* Page extract
--- START ---
In particular, these authors divided statistical tasks into Estimation tasks and Classification tasks. In a nutshell, an estimation task tries to put a number, or multiple numbers on a set of data, while Classification tries to interpret data as leading to a finite number of options. As a physical scientist, my background was purely in estimation tasks, and the goal of a statistical understanding of an estimation task is to place a properly-sized error bar on a graph, while the appropriate tool is the Cràmer-Rao bound I had learned from Andy.
But, in reality, we are often performing classification tasks, and the true underlying purpose of an estimation task is to distinguish between two distinct underlying theories. Astronomers love to perform classification tasks with their Type I and Type II supernovae, their Population I and Population II stars, their Elliptical, Spiral, and Irregular galaxies, etc. The workhorse of the classification task is the ROC curve.
While working for Human Network Labs, I ran into a big cultural difference in statistical analysis between scientists and engineers. As scientists, we go through distinct phases: we gather data, then we interpret data. The interpretation is done retrospectively on a complete data set. But real life is not like that. We are constantly recieving new information, and have to constantly revise our assessments based on what we've learned. Roboticists especially have to deal with data in this manner. Here, there is an emphasis on systems which can be easily updated with the introduction of new data without having to start again from scratch. I think you can learn a lot about Bayesian statistics by understanding the Particle Filter.
My latest career change into internet advertising forced a new shift into Machine Learning techniques. As I see it, in physics, there is a theory, or multiple theories, and the goal is to distinguish between multiple theories (classification) or refine the parameters of a theory (estimation). But when dealing with humans and other living things, there is no theory; humans are complex and we cannot deduce how people will act, even statistically, from first principles like we can for stars and crystals. We can only describe how people behave based on many different noisy data sources. "Learning" here can be reduced to drawing a "smooth" model through noisy data in a very high dimensional space. The best source I have found here is The Elements of Statistical Learning by Hastie, Tibshirani, and Friedman, best in part because it is freely available as a .pdf download.
--- END ---
* Exercise data
--- START ---
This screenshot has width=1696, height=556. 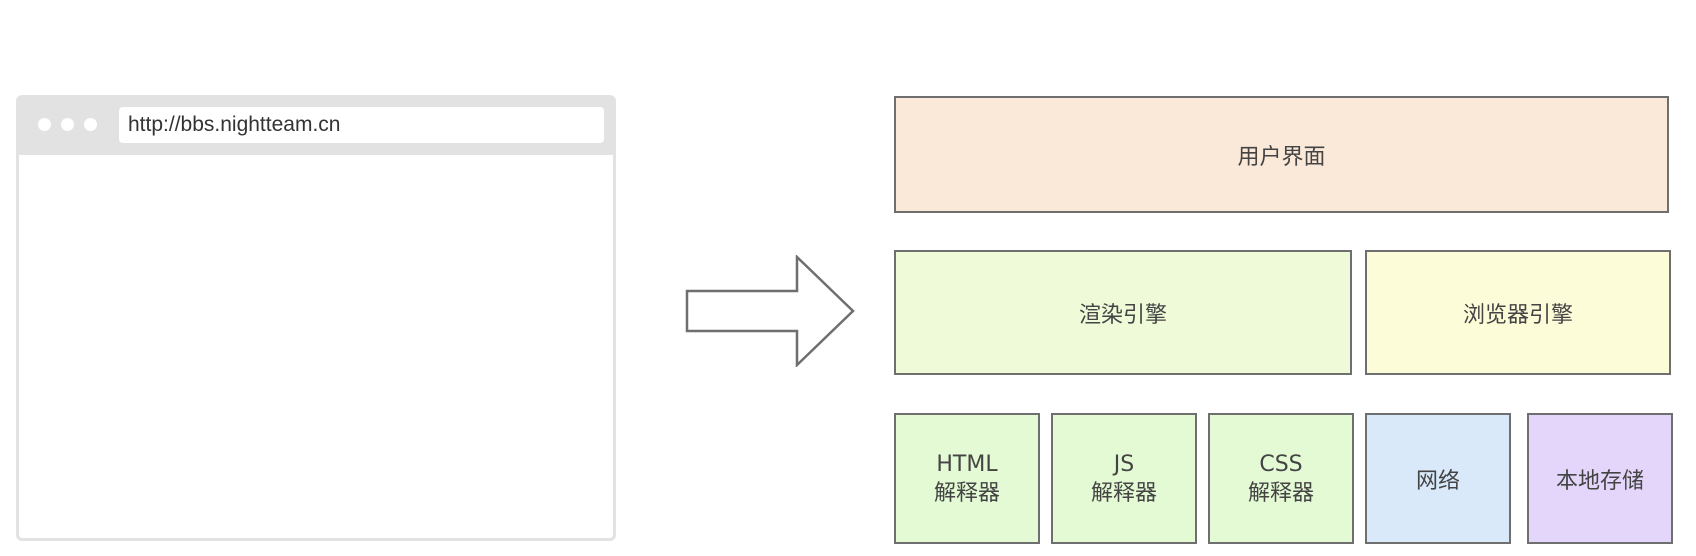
--- END ---
* Using the information
a) From the statistics excerpt, quote the stretch from "But, in reality, we" through "the ROC curve.".
b) Say whether each statement agrees with the statistics excerpt, and quote the words that decide it: (i) the writer's background as a physical scientist was purely in classification tasks; (ii) the ROC curve is named as the workhorse of the classification task; (iii) The Elements of Statistical Learning can be downloaded free as a .pdf.
The data above is separate from the statistics excerpt.

* List of solutions
a)
But, in reality, we are often performing classification tasks, and the true underlying purpose of an estimation task is to distinguish between two distinct underlying theories. Astronomers love to perform classification tasks with their Type I and Type II supernovae, their Population I and Population II stars, their Elliptical, Spiral, and Irregular galaxies, etc. The workhorse of the classification task is the ROC curve.

b)
(i) No: "my background was purely in estimation tasks"
(ii) Yes: "The workhorse of the classification task is the ROC curve."
(iii) Yes: "it is freely available as a .pdf download"